Curtin University has begun rolling out Microsoft's cloud-based Office365 suite to 10,000 staff in the first public move by an Australian customer ahead of the product's official launch next week.
The university began replacing on-premise Exchange services this week with internal and Microsoft staff, along with some consultation from integrator Dimension Data.
Implementation was expected to take up to four months, beginning with trials of less than 100 pilot users in the IT department to iron out "complex variations", including those using shared folders and calendars, those with personal assistants and non-traditional email users.
Curtin CIO Peter Nikoletatos said once implementation was completed, staff would be given the option of using the Office 2010 software deployed last year or the web-based productivity applications.
"We think that the richness of the Office online experience in the cloud will naturally take its course," he said. "We're starting to see that already with Live@edu where students are already using a lot of the function points in the Office products online.
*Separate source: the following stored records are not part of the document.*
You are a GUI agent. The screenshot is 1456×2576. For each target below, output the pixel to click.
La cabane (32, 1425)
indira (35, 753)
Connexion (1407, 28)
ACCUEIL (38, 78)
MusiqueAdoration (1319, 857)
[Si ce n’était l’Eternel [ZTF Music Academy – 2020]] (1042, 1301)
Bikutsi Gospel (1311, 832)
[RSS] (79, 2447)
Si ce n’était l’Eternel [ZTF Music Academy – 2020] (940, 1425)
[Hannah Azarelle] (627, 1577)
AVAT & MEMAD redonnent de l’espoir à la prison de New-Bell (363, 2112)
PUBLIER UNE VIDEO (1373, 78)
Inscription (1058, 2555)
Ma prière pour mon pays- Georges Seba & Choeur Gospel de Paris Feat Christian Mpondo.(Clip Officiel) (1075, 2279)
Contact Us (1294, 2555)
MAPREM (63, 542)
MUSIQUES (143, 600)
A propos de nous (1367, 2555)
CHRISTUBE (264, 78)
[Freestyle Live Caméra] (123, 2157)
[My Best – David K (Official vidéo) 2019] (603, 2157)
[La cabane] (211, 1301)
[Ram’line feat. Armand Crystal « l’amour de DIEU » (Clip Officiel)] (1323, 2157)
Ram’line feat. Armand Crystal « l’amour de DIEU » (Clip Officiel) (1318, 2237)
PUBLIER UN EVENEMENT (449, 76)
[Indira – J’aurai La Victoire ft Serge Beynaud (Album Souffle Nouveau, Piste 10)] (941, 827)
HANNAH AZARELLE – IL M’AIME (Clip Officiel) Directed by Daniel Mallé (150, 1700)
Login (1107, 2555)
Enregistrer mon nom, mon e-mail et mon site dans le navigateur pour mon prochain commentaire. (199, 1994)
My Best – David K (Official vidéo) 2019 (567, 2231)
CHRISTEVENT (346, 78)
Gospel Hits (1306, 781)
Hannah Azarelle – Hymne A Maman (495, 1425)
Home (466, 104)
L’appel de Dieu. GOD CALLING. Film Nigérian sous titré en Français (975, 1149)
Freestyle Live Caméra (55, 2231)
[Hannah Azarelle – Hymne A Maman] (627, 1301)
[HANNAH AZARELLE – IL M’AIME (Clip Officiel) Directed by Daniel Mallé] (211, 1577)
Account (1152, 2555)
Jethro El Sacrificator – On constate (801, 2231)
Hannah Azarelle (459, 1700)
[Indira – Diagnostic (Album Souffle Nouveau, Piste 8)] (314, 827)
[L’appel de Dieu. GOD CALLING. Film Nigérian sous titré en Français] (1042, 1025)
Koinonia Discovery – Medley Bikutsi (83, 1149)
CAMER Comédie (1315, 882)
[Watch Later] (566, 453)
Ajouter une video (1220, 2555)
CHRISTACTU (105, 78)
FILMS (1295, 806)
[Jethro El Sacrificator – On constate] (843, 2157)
We think staff will naturally go down that path as well."
The move, four months in the making, came after the university ditched trials of the Business Productivity Online Suite previously pushed by Microsoft on the software giant's advice.
Microsoft had trialled the cloud-based productivity suite with several Australian and companies spanning 60 to 3,000 user samples since the beginning of the year, and was expected to reveal launch customers at an official event next week.
One trial customer had migrated staff across multiple countries to the service.
Though the university typically licensed Microsoft products through a shared arrangement with university IT body Council of Australian University Directors of Information Technology (CAUDIT), Nikoletatos said Curtin had gone alone for the licensing costs on Office365 as a point of differentiation from other educational bodies.
License costs wouldn't change significantly, he said.
Curtin has previously moved its 50,000-strong student base and 150,000 registered alumni to Microsoft's Live@edu cloud suite hosted in the same Singapore data centre as the Office365 product.
Nikoletatos said the implementation was the latest addition in the university's "adventure to the cloud and beyond" which also included building an internal private cloud on Virtual Compute Environment infrastructure, along with Optus' own private cloud for infrastructure-as-a-service.
The institution was also looking to adopt VMware's Cloud Foundry platform for Java applications and Microsoft's Windows Azure platform for other development.